Note that we can also compute the cycle index of $F$ algorithmically. In order to accomplish this we work with the sets of faces incident on each other at a vertex (there are eight of these sets) and orient them by putting a clockwise spin on every vertex, thereby obtaining exactly one cycle of three faces per vertex. This spin is inverted by reflections, effectively removing them from the set of symmetries. (This is the moment to get pen and paper and verify the set of oriented vertex/face cycles.) The code is mostly like what we saw above, except for the following differences.


f := {[2,1,5], [3,1,2], [4,1,3],
[5,1,4], [6,2,5], [6,3,2],
[6,4,3], [6,5,4]
};

minfirst :=
proc(l)
local minpos, minval, pos;

minval := l[1]; minpos := 1;

for pos from 2 to nops(l) do
if l[pos]<minval then
minval := l[pos];
minpos := pos;
fi;
od;

[seq(l[k], k=minpos..nops(l)),
seq(l[k], k=1..minpos-1)];
end;

cube_cind :=
proc()
option remember;
local fA, fB, p, res, count, term;

fA := map(minfirst, f);

count := 0; res := 0;

for p in permute(6) do
fB := map(minfirst, subs([seq(k=p[k], k=1..6)], fA));
if fA = fB then
count := count+1;
term := pet_autom2cycles([seq(k,k=1..6)], p);
res := res+ term;
fi;
od;

print(count);

res/count;
end;


Your number is indeed too low.
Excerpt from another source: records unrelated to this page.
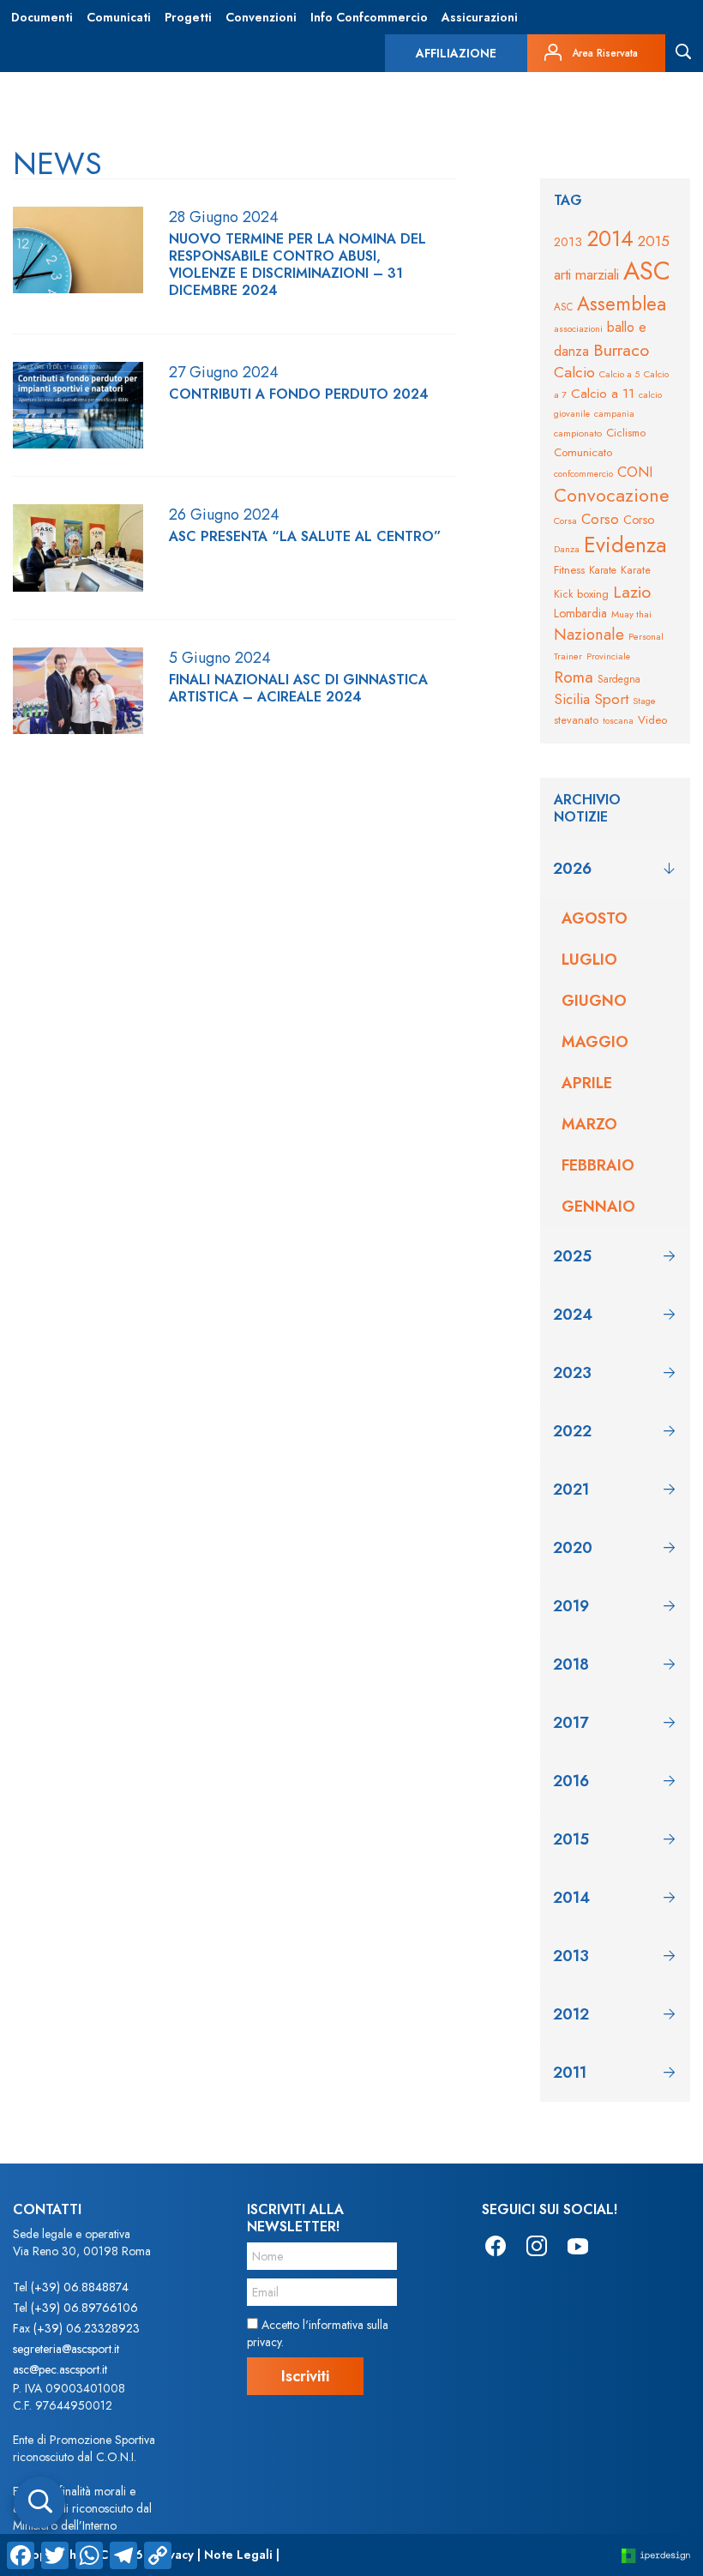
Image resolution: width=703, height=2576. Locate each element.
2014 (610, 238)
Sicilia (572, 699)
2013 (568, 241)
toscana (618, 720)
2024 (572, 1314)
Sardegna (619, 678)
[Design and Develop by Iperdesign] (656, 2555)
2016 (571, 1781)
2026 (572, 869)
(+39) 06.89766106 (84, 2307)
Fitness (569, 570)
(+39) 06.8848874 (80, 2287)
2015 (654, 241)
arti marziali (586, 274)
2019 (571, 1606)
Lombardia (580, 613)
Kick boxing (581, 594)
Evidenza (625, 544)
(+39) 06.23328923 (86, 2328)
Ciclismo (626, 432)
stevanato (576, 720)
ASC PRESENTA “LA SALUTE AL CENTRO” (305, 536)
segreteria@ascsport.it (66, 2348)
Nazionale (589, 634)
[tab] (615, 869)
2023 (572, 1373)
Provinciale (608, 656)
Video (652, 720)
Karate (602, 570)
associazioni (578, 328)
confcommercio (583, 473)
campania (614, 413)
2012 (571, 2014)
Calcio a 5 (619, 374)
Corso (600, 519)
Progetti (188, 17)
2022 (572, 1431)
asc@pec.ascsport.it (60, 2369)
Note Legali (238, 2554)
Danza (567, 549)
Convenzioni (261, 17)
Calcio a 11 (602, 393)
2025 (572, 1256)
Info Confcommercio (369, 17)
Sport (611, 699)
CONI (634, 471)
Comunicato (583, 452)
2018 (571, 1664)
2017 (570, 1723)
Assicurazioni (480, 17)
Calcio (574, 372)
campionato (578, 433)
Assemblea (621, 303)
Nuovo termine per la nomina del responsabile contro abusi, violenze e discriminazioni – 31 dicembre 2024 (297, 265)
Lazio (632, 592)
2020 (572, 1548)
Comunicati (119, 17)
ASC (646, 271)
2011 (569, 2072)
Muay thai (631, 614)
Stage (644, 700)
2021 (571, 1489)
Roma (573, 677)
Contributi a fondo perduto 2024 (299, 394)
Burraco (621, 350)
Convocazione (612, 495)
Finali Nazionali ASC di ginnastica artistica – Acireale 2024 (298, 688)
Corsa (565, 520)
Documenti (42, 17)
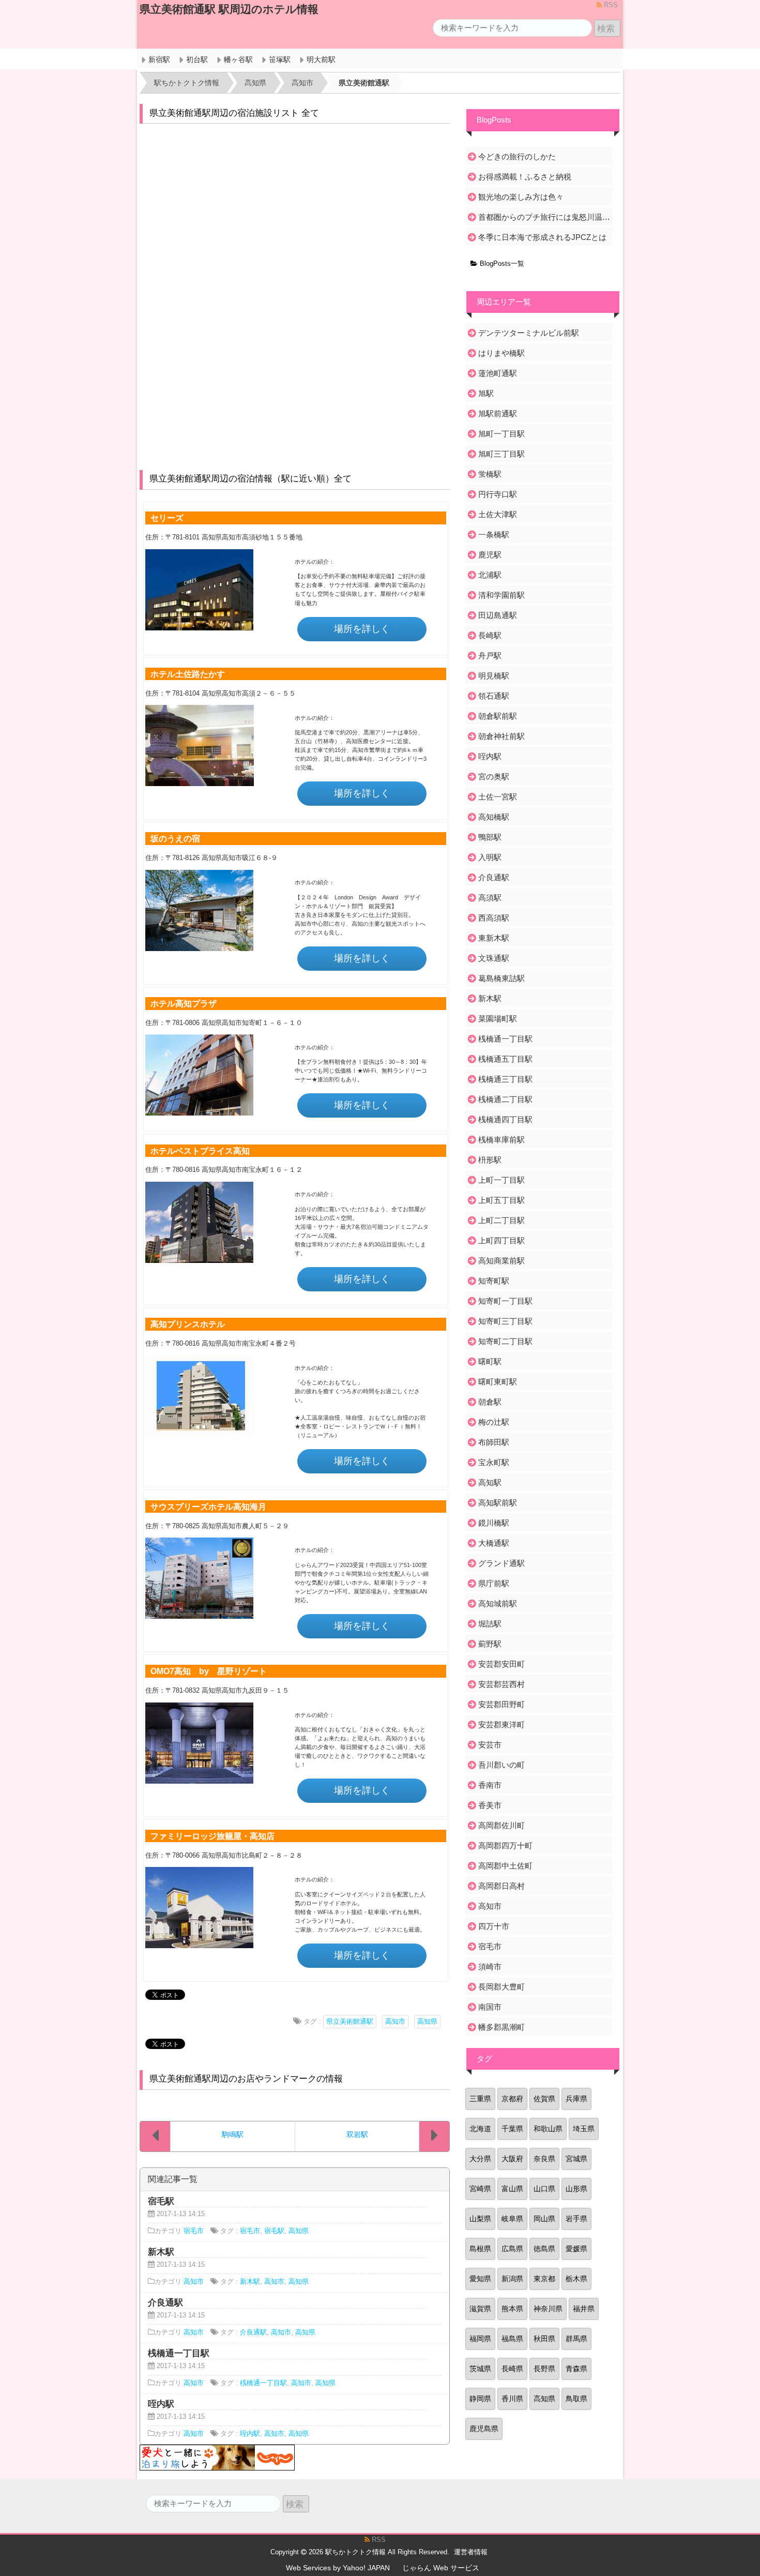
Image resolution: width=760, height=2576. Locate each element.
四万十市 (493, 1926)
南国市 (489, 2006)
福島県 (512, 2338)
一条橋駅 (493, 534)
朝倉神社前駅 (501, 736)
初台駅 (197, 59)
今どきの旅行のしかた (517, 156)
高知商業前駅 (501, 1260)
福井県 (584, 2308)
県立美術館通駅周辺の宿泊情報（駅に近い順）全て (250, 479)
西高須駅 (493, 917)
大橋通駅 (493, 1543)
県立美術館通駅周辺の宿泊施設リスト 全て (234, 113)
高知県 (427, 2021)
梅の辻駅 (493, 1422)
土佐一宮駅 (497, 796)
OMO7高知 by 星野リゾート (208, 1671)
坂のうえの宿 (175, 838)
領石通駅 (493, 695)
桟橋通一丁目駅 (263, 2383)
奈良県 (544, 2159)
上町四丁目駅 (501, 1240)
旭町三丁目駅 (501, 453)
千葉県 (512, 2129)
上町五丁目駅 (501, 1200)
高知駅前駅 (497, 1502)
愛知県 (480, 2278)
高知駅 (489, 1482)
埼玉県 (584, 2129)
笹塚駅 (280, 59)
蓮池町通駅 (497, 373)
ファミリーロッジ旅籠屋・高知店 (212, 1836)
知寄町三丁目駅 (505, 1321)
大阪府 (512, 2159)
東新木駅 (493, 937)
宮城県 (576, 2159)
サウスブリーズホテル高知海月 (208, 1506)
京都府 (512, 2099)
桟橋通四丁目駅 (505, 1119)
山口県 (544, 2189)
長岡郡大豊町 (501, 1986)
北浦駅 (489, 574)
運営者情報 (471, 2552)
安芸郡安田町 (501, 1664)
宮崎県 (480, 2189)
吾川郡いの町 (501, 1764)
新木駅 (250, 2281)
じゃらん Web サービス (440, 2568)
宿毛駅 (274, 2231)
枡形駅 (489, 1159)
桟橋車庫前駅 (501, 1139)
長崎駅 (489, 635)
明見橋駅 (493, 675)
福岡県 (480, 2338)
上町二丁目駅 (501, 1220)
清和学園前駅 (501, 595)
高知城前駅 (497, 1603)
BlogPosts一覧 (501, 263)
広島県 (512, 2248)
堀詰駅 (489, 1623)
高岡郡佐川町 (501, 1825)
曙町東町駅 (497, 1381)
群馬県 (576, 2338)
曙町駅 (489, 1361)
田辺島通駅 (497, 615)
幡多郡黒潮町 (501, 2027)
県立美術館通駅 (349, 2021)
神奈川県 (548, 2308)
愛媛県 (576, 2248)
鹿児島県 (483, 2428)
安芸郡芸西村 (501, 1684)
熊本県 (512, 2308)
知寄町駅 (493, 1280)
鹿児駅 (489, 554)
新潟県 (512, 2278)
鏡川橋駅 (493, 1522)
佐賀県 (544, 2099)
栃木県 (576, 2278)
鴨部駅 (489, 837)
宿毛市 (194, 2231)
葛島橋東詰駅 (501, 978)
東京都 (544, 2278)
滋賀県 (480, 2308)
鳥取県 (576, 2398)
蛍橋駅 (489, 474)
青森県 (576, 2368)
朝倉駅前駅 (497, 716)
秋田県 (544, 2338)
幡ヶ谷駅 (238, 59)
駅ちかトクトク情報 (355, 2552)
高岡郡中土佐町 (505, 1865)
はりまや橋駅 (501, 353)
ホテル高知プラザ (183, 1003)
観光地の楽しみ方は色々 (521, 196)
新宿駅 (159, 59)
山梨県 (480, 2219)
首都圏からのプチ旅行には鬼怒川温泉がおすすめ (544, 217)
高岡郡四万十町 (505, 1845)
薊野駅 (489, 1643)
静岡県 (480, 2398)
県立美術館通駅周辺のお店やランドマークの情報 (246, 2079)
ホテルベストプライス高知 (200, 1150)
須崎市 (489, 1966)
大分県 (480, 2159)
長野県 (544, 2368)
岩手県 (576, 2219)
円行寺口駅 (497, 494)
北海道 (480, 2129)
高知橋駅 (493, 816)
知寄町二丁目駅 (505, 1341)
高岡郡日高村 (501, 1885)
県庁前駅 (493, 1583)
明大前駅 (321, 59)
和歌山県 (548, 2129)
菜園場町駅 (497, 1018)
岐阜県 (512, 2219)
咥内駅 (250, 2433)
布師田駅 (493, 1442)
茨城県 (480, 2368)
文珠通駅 (493, 958)
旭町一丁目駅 (501, 433)
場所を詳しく (362, 629)
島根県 (480, 2248)
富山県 (512, 2189)
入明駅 (489, 857)
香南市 (489, 1785)
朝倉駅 (489, 1401)
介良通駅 (253, 2332)
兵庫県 (576, 2099)
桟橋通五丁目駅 (505, 1058)
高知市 (395, 2021)
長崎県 (512, 2368)
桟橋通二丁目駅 (505, 1099)
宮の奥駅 (493, 776)
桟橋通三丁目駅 (505, 1079)
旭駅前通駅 (497, 413)
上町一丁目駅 (501, 1180)
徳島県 (544, 2248)
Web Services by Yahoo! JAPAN (338, 2568)
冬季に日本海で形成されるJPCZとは (542, 237)
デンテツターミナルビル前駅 (528, 332)
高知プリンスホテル (187, 1324)
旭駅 (486, 393)
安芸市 (489, 1744)
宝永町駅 (493, 1462)
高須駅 (489, 897)
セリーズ (167, 517)
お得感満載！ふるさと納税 (524, 176)
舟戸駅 (489, 655)
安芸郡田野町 (501, 1704)
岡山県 (544, 2219)
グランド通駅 (501, 1563)
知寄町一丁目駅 (505, 1301)
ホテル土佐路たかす (187, 674)
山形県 (576, 2189)
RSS (610, 5)
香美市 (489, 1805)
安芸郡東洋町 (501, 1724)
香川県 (512, 2398)
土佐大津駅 (497, 514)
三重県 (480, 2099)
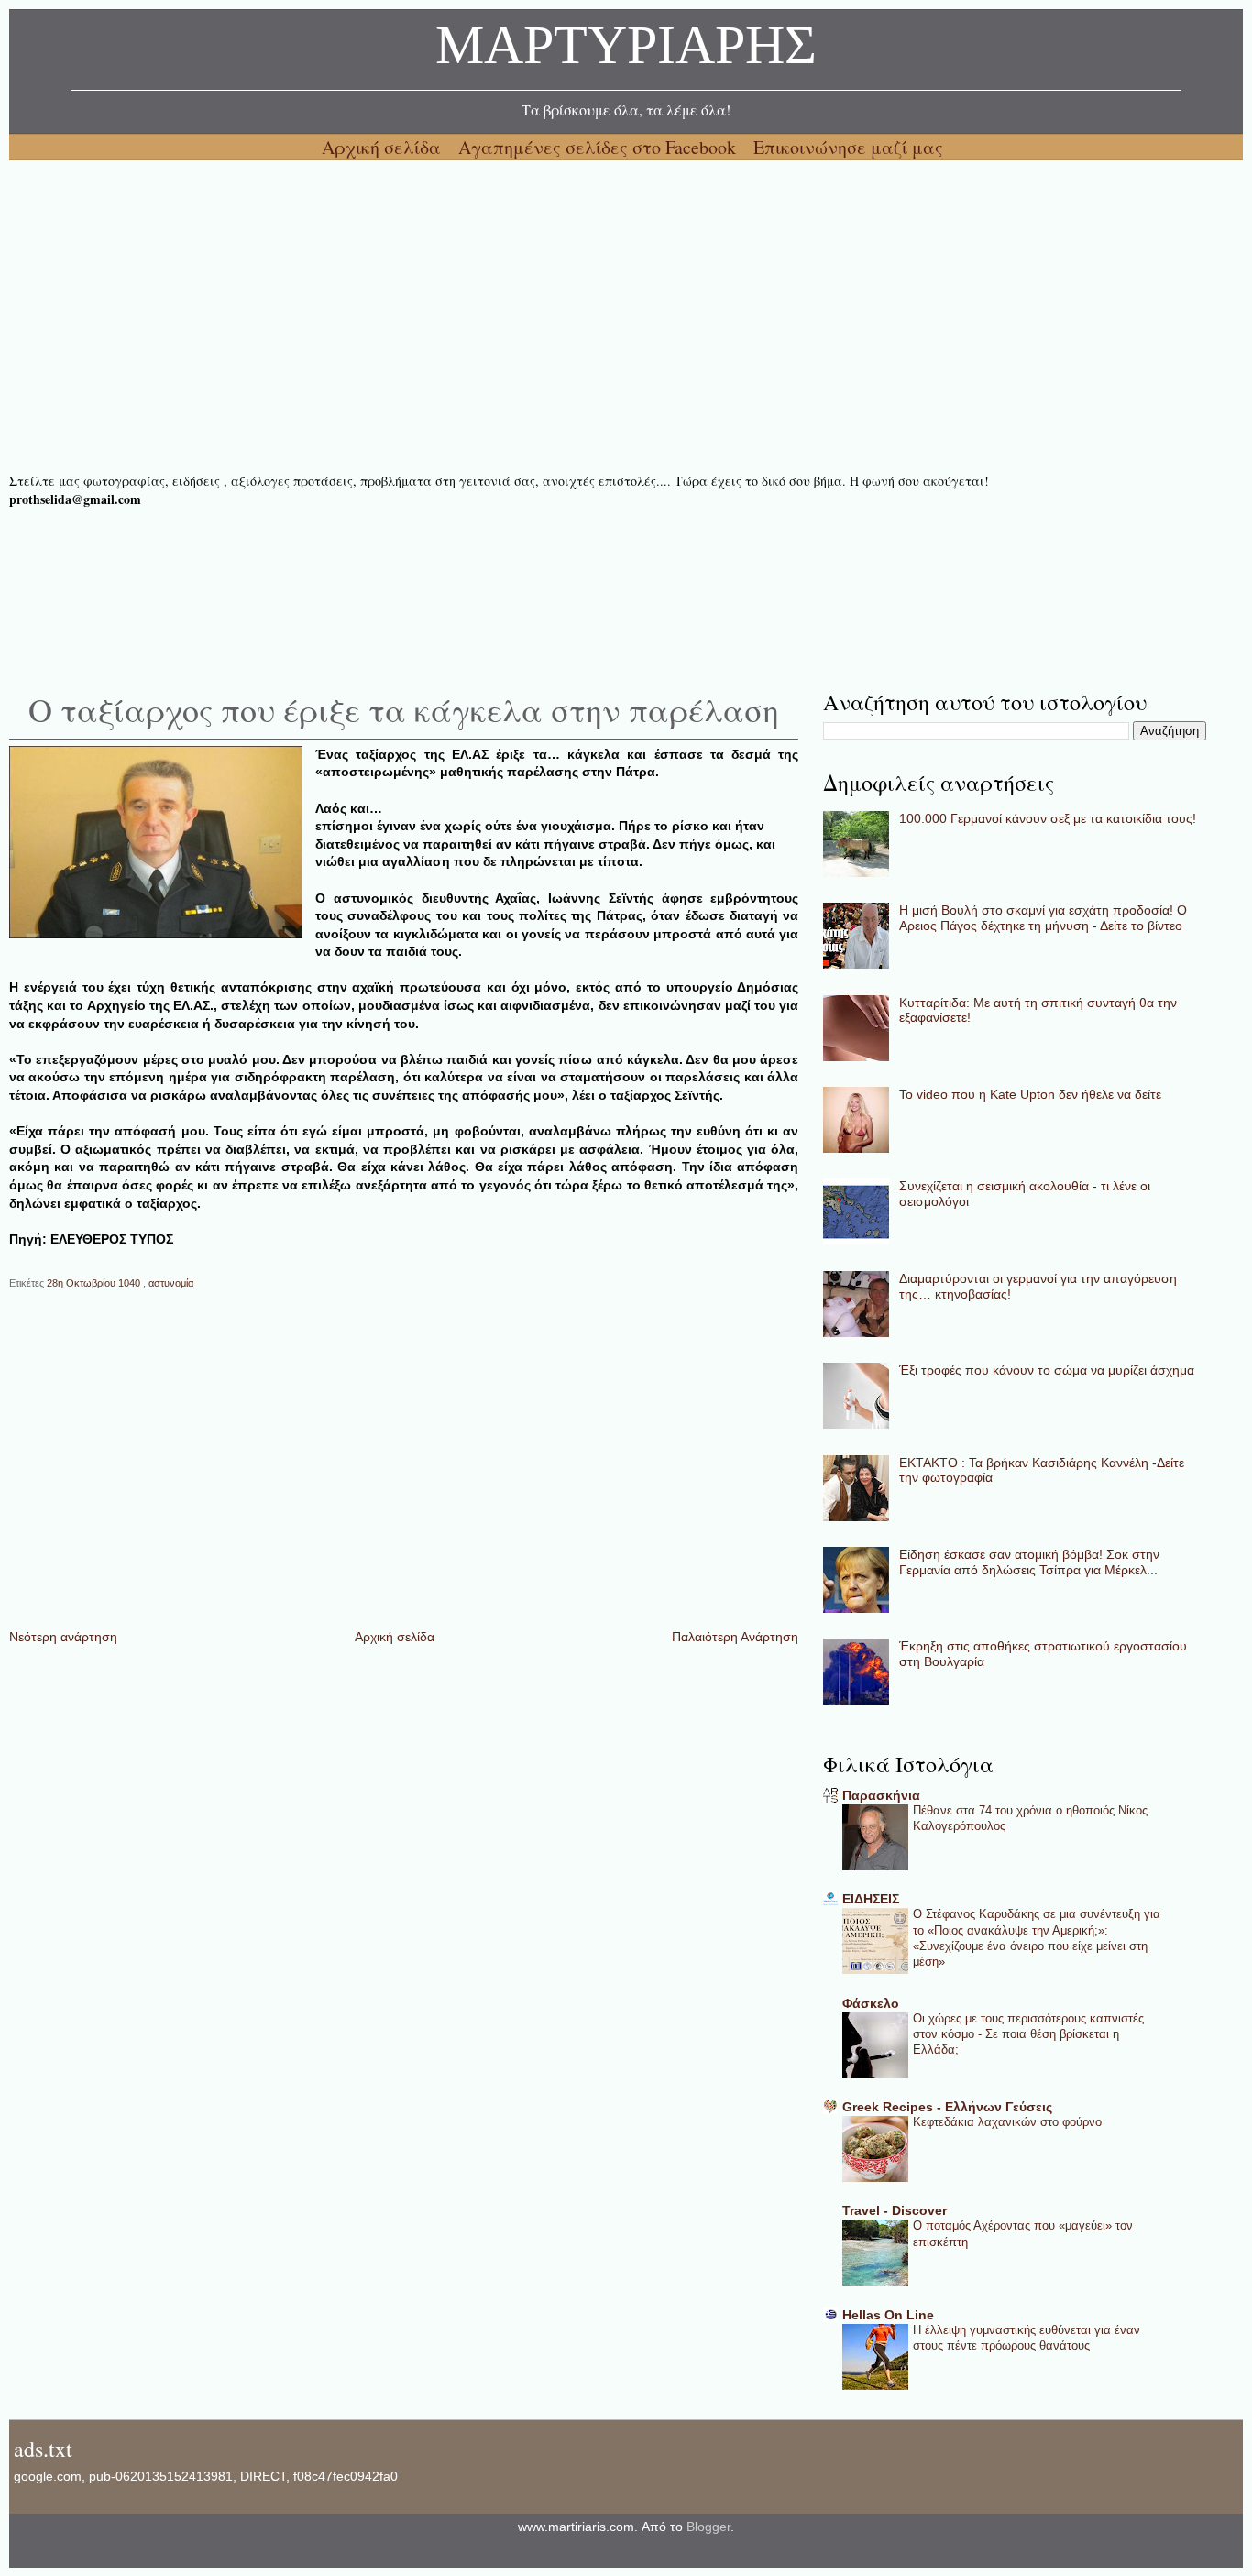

One can show that you are wrong without actually determining the exact number of different cubes. If you want the exact number, this is easily done using Burnside's Lemma as others have mentioned.

However, it turns out that the number $84$ counts something which is easily seen to be less than the number of cubes, and so I suspect that this is what your program actually counted. Hence, this answer may be of use to you.

We can undercount the number of cubes by just counting according to the distribution of colours used. A distribution is just a non-decreasing sequence of at most 4 integers that sum to 6.

There are

4 of type (6)

6 of type (3,3)

12 of type (1,5)

12 of type (2,4)

4 of type (2,2,2)

12 of type (1,1,4)

24 of type (1,2,3)

4 of type (1,1,1,3)

6 of type (1,1,2,2)

If you add that up you magically get the number $84$.

To see that $84$ actually undercounts cubes, note that there two cubes with two red faces and four blue faces, depending if the red faces are adjacent or not. Thus, there are at least 85 cubes.